Neither Nixon nor Gates will commit to stepping out of the way for Lee's candidate, but they have not ruled it out, either.

"I'll jump off that bridge when I get to it," Nixon said.

"Bill Lee and I are talking. He hasn't counted me out. We'll just leave it at that," Gates said.

Lee says the biggest barrier to choosing a running mate is finding someone who not only has the talent and the interest, but also the time and the financial wherewithal to campaign and to serve in what the state constitution sets up as a part-time job.

The absence of a candidate also could be signs of the challenge it is likely to be to run against Carney, who led the statewide Democratic ballot in 2000 with 62 percent of the vote, or perhaps a lack of faith in Lee's strength at the top of the ticket. Still, these are questions for another day, and they go away if Lee taps what he describes as "that person that we look at and say 'wow.'"
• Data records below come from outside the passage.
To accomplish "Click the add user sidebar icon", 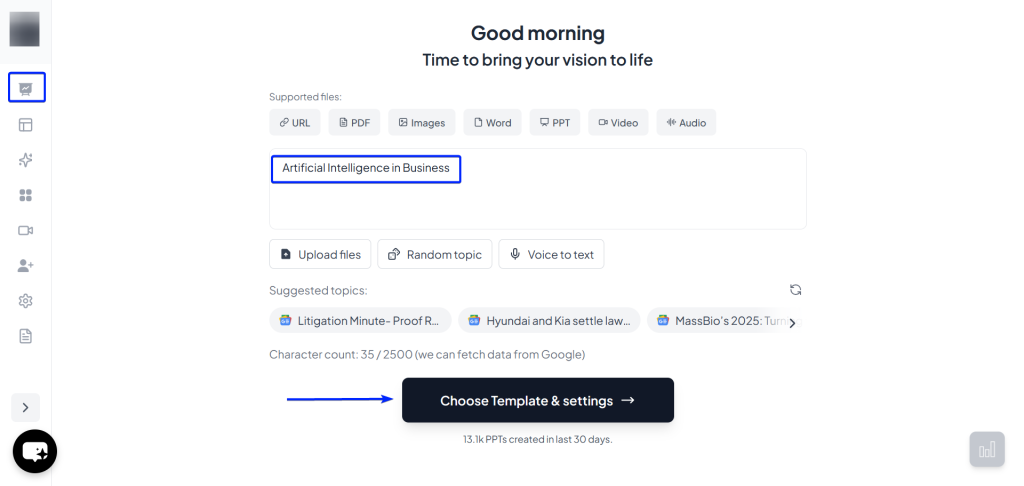I will (26, 266).
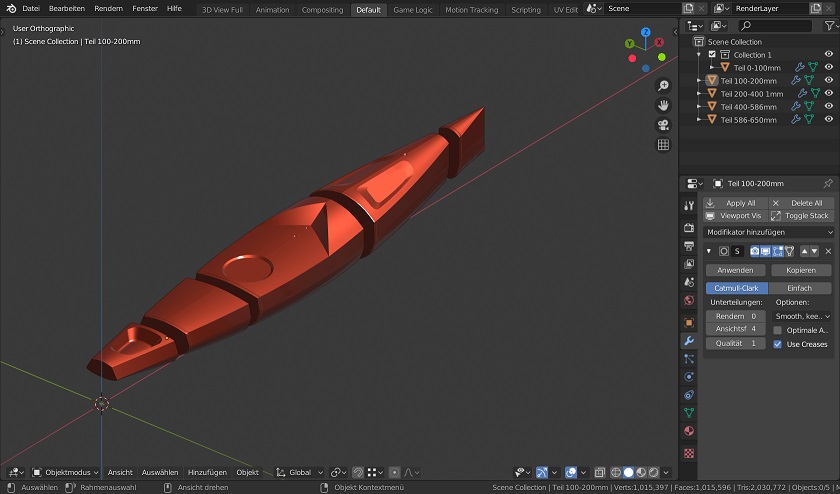Click the hand pan view icon
Image resolution: width=840 pixels, height=494 pixels.
tap(663, 105)
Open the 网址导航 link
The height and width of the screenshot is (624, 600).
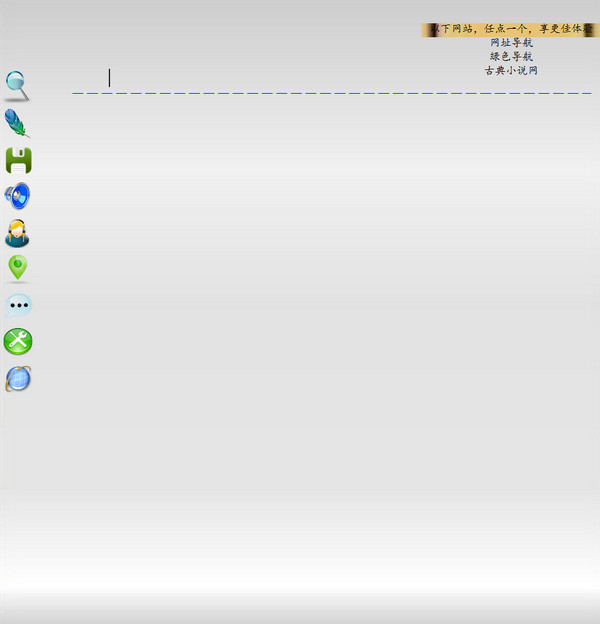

In fairness to Lee, it should be pointed out that he is under the gun because the Republican calendar conspires against him. Democrats are not facing similar questions about a gap in their statewide ticket -- the huge and seemingly permanent one against Republican Congressman Michael N. Castle -- because their calendar disguises them.

The Republicans have two key events each year, the state committee dinner and the state convention, which showcase their candidates or expose the lack of them.

The Democrats formally meet only once every four years, the year after the presidential election, when they hold a convention to elect their officers. (This does not count the Democrats' "little convention," which they hold in presidential years to elect delegates to the national convention.) It has the effect of keeping the pressure off the Democrats to fill their statewide ballot until the filing deadline in late July.

Lee has set the bar fairly high for a running mate. He would like someone the voters would regard as a future governor, preferably someone who could bring a new image to the Republican Party.

"Although we've made progress, we're still too white, too gray and too trousered," Lee said.